With no factories capable of building the rockets at the heart of North Korea’s new missiles, all signs point to the country acquiring actual devices and not just schematics. Missiles are enormous and would have been very obvious when crossing a continent. This calls into question the entire surveillance apparatus around the country, and strongly indicates help from a third party, either a separate nation state—like Russia or China, or an extremely organized criminal organization.

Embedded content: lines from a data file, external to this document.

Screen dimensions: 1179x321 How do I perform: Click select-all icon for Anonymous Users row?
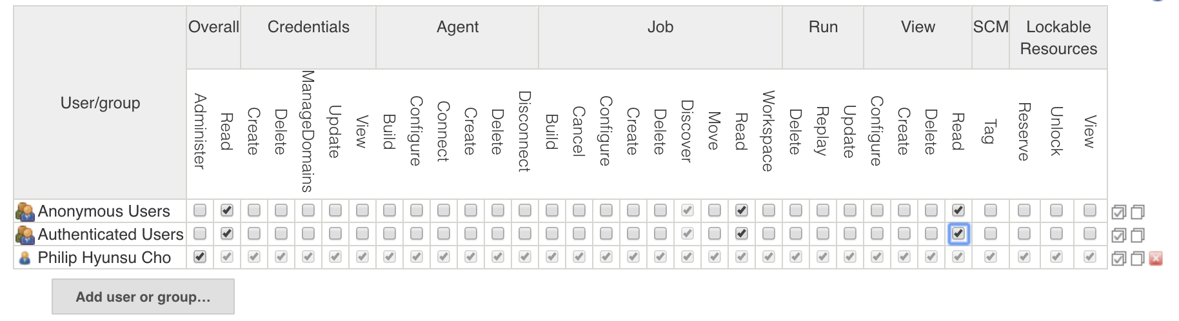point(1118,212)
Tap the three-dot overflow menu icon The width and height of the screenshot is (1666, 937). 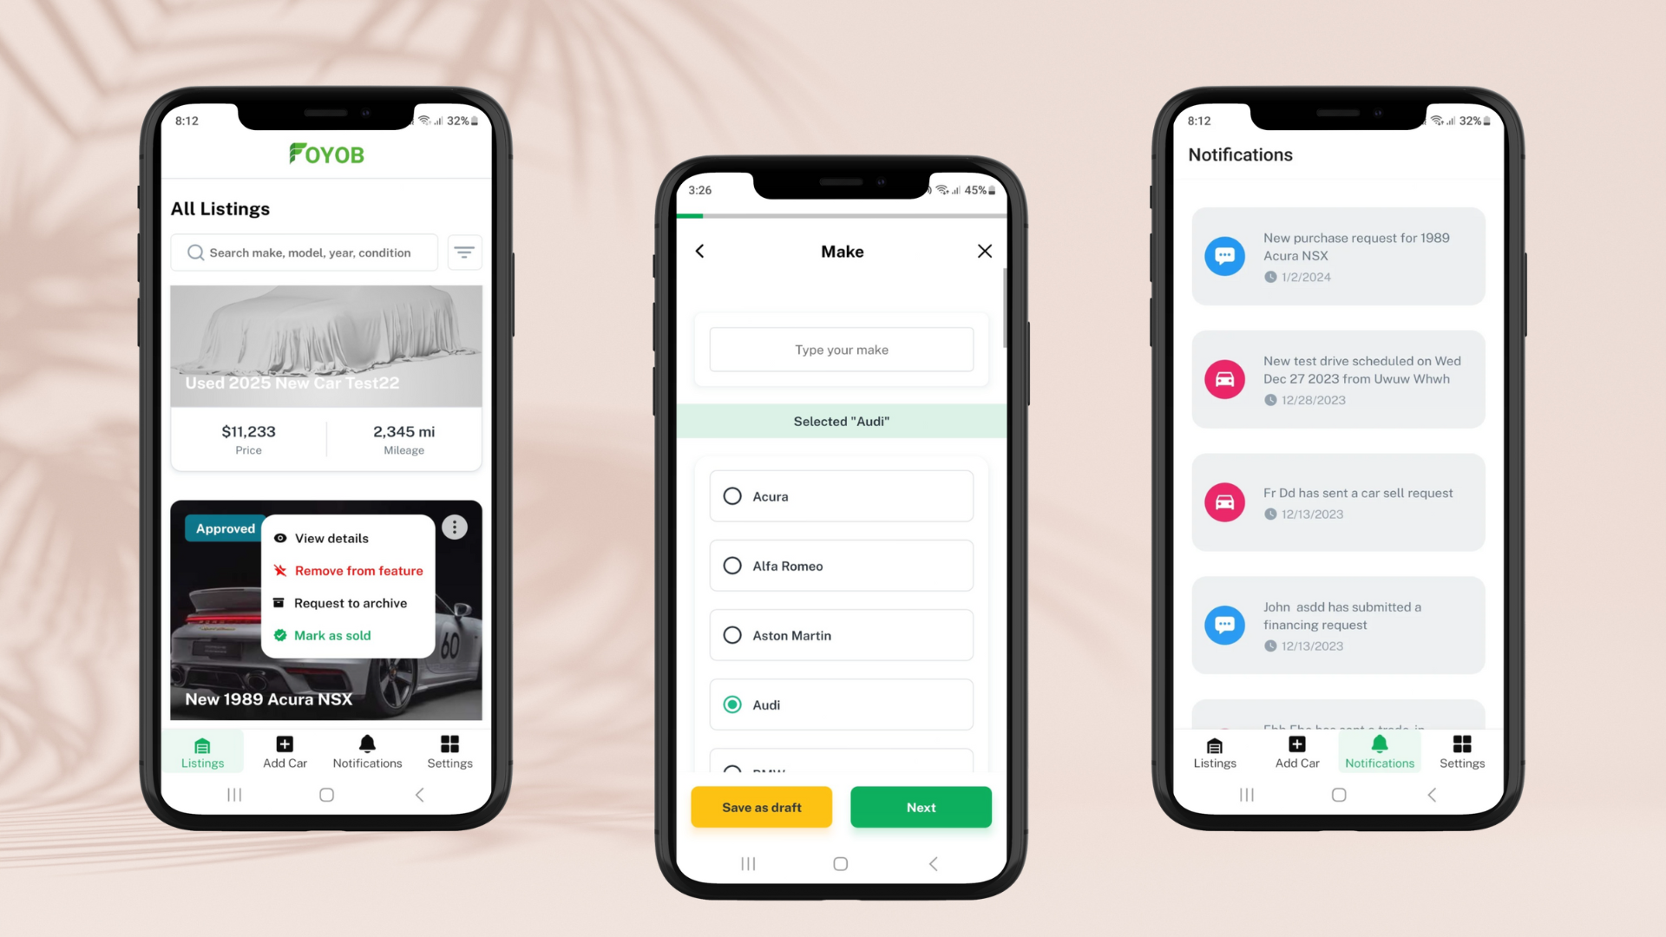[x=453, y=527]
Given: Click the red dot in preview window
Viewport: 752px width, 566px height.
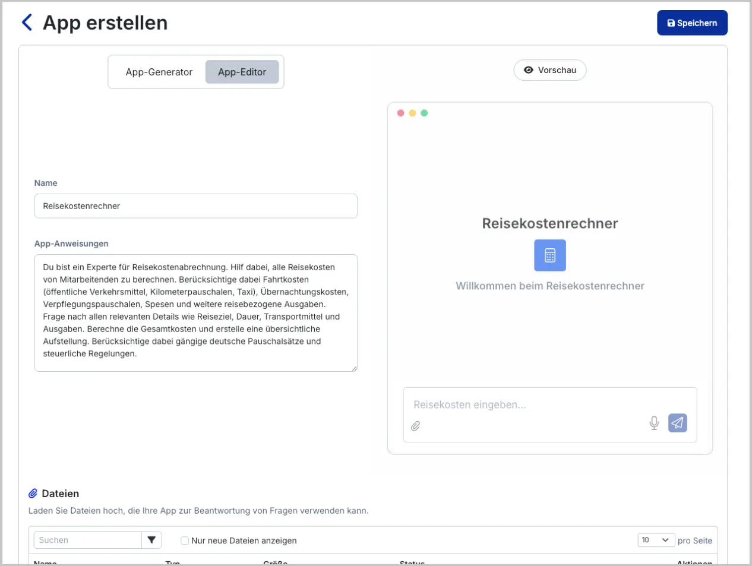Looking at the screenshot, I should (x=400, y=113).
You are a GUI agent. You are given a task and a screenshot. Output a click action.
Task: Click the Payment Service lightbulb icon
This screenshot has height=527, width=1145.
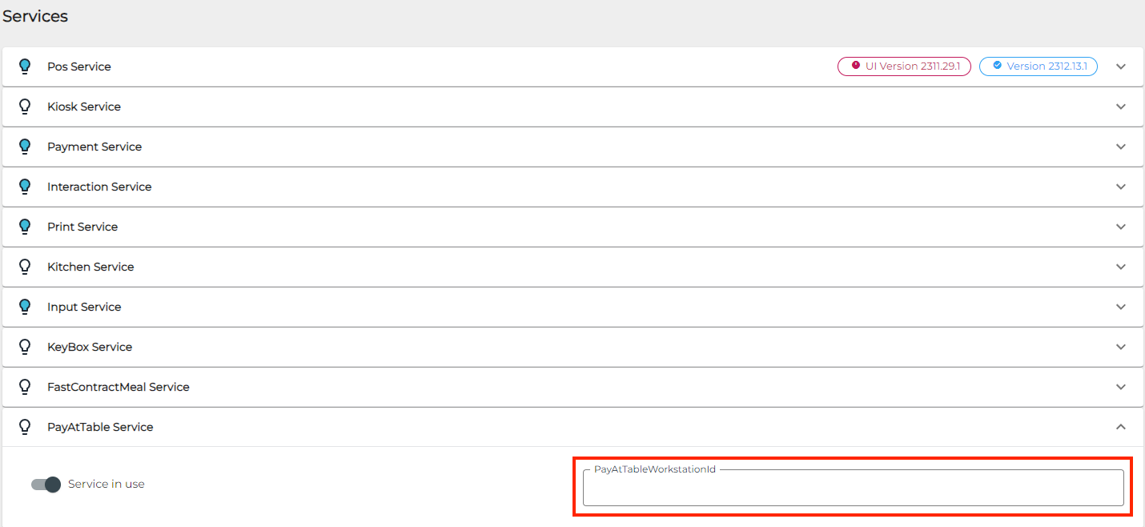tap(25, 147)
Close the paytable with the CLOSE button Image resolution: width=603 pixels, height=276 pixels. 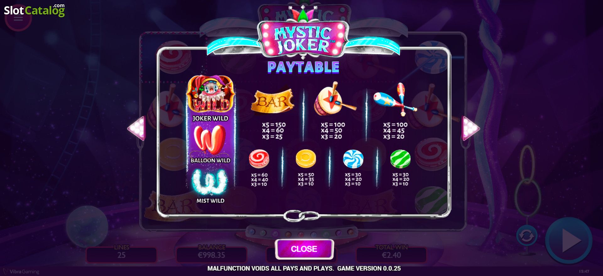(304, 249)
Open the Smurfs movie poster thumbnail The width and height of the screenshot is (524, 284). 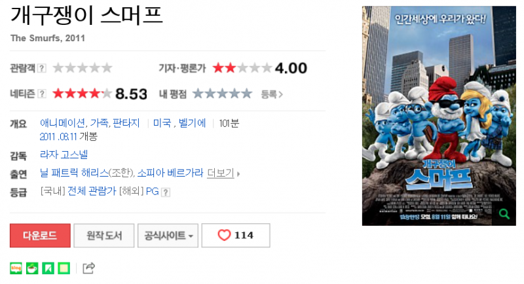pyautogui.click(x=439, y=116)
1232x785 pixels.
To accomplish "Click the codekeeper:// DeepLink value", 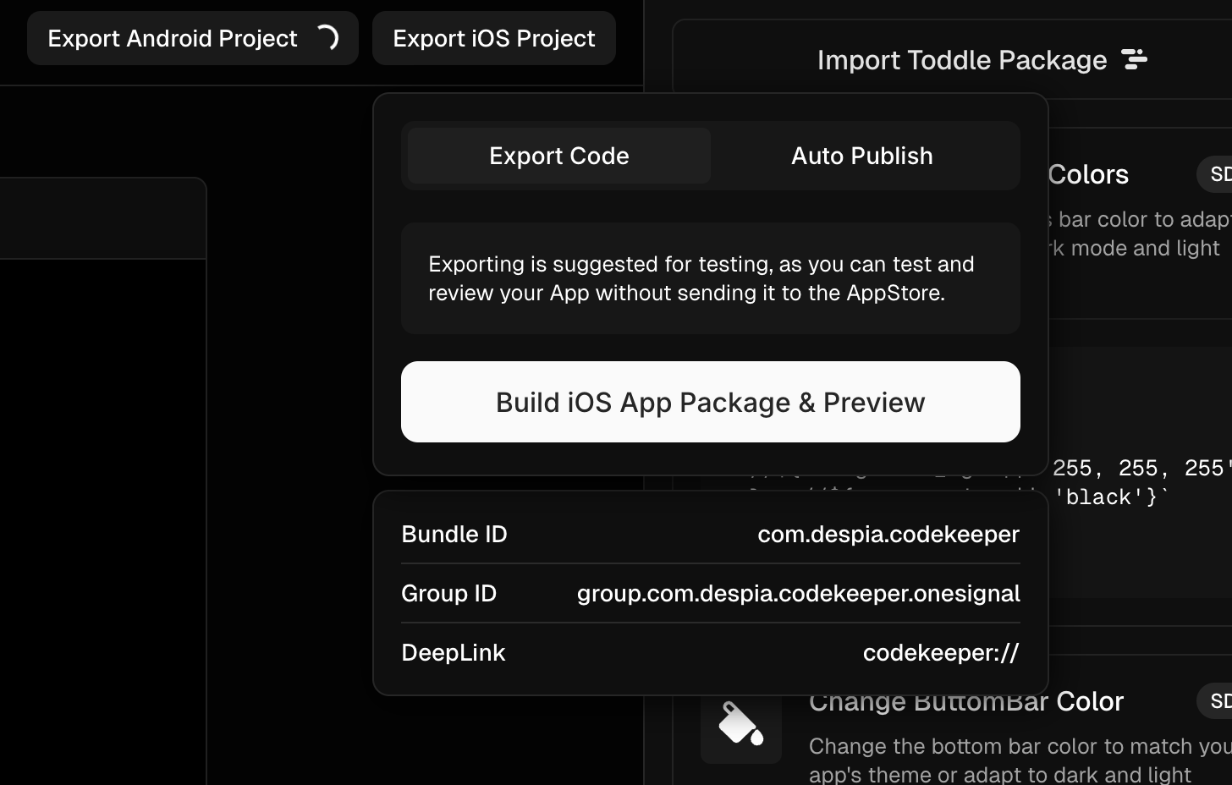I will (940, 653).
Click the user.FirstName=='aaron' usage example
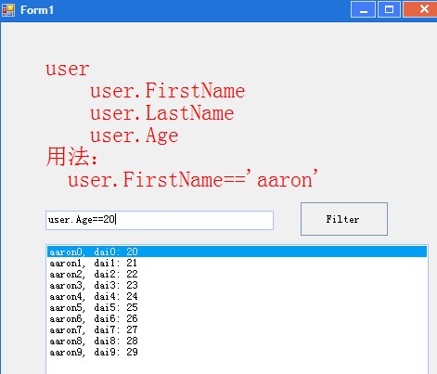 pyautogui.click(x=192, y=179)
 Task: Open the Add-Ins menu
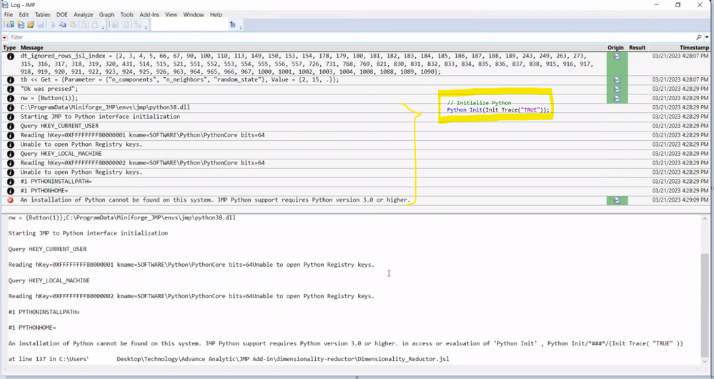coord(149,14)
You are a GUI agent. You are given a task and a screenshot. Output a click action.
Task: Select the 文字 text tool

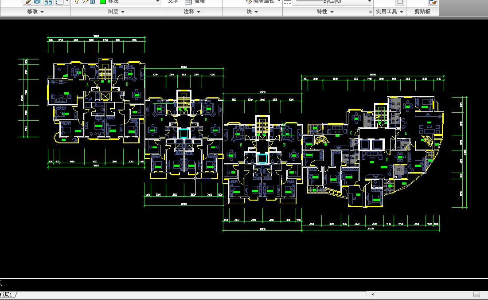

In the report Elleman notes that the Soviet rocket (referred to as an LPE) North Korea appears to have acquired “is no longer employed by operational missiles or launchers.” Thus “facilities warehousing the obsolete LPEs are probably loosely guarded. A small team of disgruntled employees or underpaid guards at any one of the storage sites, and with access to the LPEs, could be enticed to steal a few dozen engines by one of the many illicit arms dealers, criminal networks, or transnational smugglers operating in the former Soviet Union.”
Whatever the source, everyone can agree that North Korea’s latest missile launches were more successful than any iteration before. Though, as noted by the Bulletin of the Atomic Scientists, the technology is not quite capable of hitting the continental US. While Elleman agrees with that assessment, he also notes that without intervention, North Korea might be capable of reaching the US mainland with a missile by 2018.
That’s why Elleman ends his report urging other nation-states to negotiate an agreement that bans further testing by North Korea and effectively kills its ICBM program. “But” Elleman warns, “the window of opportunity will soon close, so diplomatic action must be taken immediately.”